Em outubro, depois de um racha dentro do PSL que o levou a assumir a liderança do partido na Câmara, Eduardo subiu à tribuna para avisar que havia desistido da indicação à embaixada. Ele disse que não lhe faltaria legitimidade para assumir o cargo de embaixador, mas que resolveu permanecer no Brasil para "defender os princípios conservadores" que ajudaram a eleger o pai.

Em novembro, os Estados Unidos aprovaram a indicação de Nestor Forster para o cargo de embaixador do Brasil em Washington. Agora, falta a Forster passar pelo crivo do Senado brasileiro para assumir o posto.

Forster era, no início do governo, o nome mais cotado para a embaixada nos Estados Unidos, mas perdeu o favoritismo em julho, quando Eduardo Bolsonaro despontou como provável dono da vaga.

Vizinhança: Argentina elege opositor, mas Uruguai e Bolívia têm guinada à direita

O kirchnerista Alberto Fernández, opositor de Jair Bolsonaro, foi eleito em outubro presidente da Argentina. Derrotou o ex-presidente Mauricio Macri, uma das figuras mais próximas do Brasil na política externa durante 2019, principalmente por suas políticas econômicas liberais e por sua forte sintonia com o Brasil nas decisões do Mercosul.

Os países do bloco ainda não chegaram a um acordo sobre a redução na Tarifa Externa Comum (TEC) – a taxa padronizada pelo Mercosul para a importação de produtos de outros países. A mudança na TEC é um grande desejo da equipe econômica do Brasil. Mas, com a posse de Alberto Fernández, isso poderá ser mais difícil de ocorrer.

Fernández é um desafeto de Bolsonaro e visitou o ex-presidente Lula na prisão, em julho.

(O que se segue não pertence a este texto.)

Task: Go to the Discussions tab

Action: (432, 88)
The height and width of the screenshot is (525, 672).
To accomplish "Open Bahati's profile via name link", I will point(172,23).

Enquanto chama o petista de "querido amigo" e considera sua prisão "uma mácula ao Estado de Direito", já disse que Bolsonaro é "racista", "misógino" e "a favor da tortura".

O novo presidente da Argentina fala em revisar o acordo comercial entre Mercosul e União Europeia, considerado uma das grandes vitórias do atual governo brasileiro na política externa.

Se, por um lado, o Brasil perdeu um parceiro na Argentina, ganhou potenciais aliados na Bolívia e no Uruguai.

Com a renúncia do ex-presidente boliviano Evo Morales, a direita assumiu o poder provisório na Bolívia, com a presidente Jeanine Añez. O líder dos protestos que levaram à queda de Morales, Luis Camacho, é chamado de “Bolsonaro boliviano” por causa de suas posições políticas, e é considerado o favorito para vencer as eleições convocadas para abril de 2020.

No Uruguai, o grupo político esquerdista de Pepe Mujica e Tabaré Vázquez, atual presidente do país, perdeu as eleições para o direitista Lacalle Pou, um defensor de maior abertura econômica.

Venezuela: pressão contra Maduro fracassa, mas Operação Acolhida é um êxito

Em 23 de janeiro, o governo brasileiro passou a reconhecer Juan Guaidó como presidente da Venezuela, assim que o líder da oposição a Nicolás Maduro se declarou presidente interino do país.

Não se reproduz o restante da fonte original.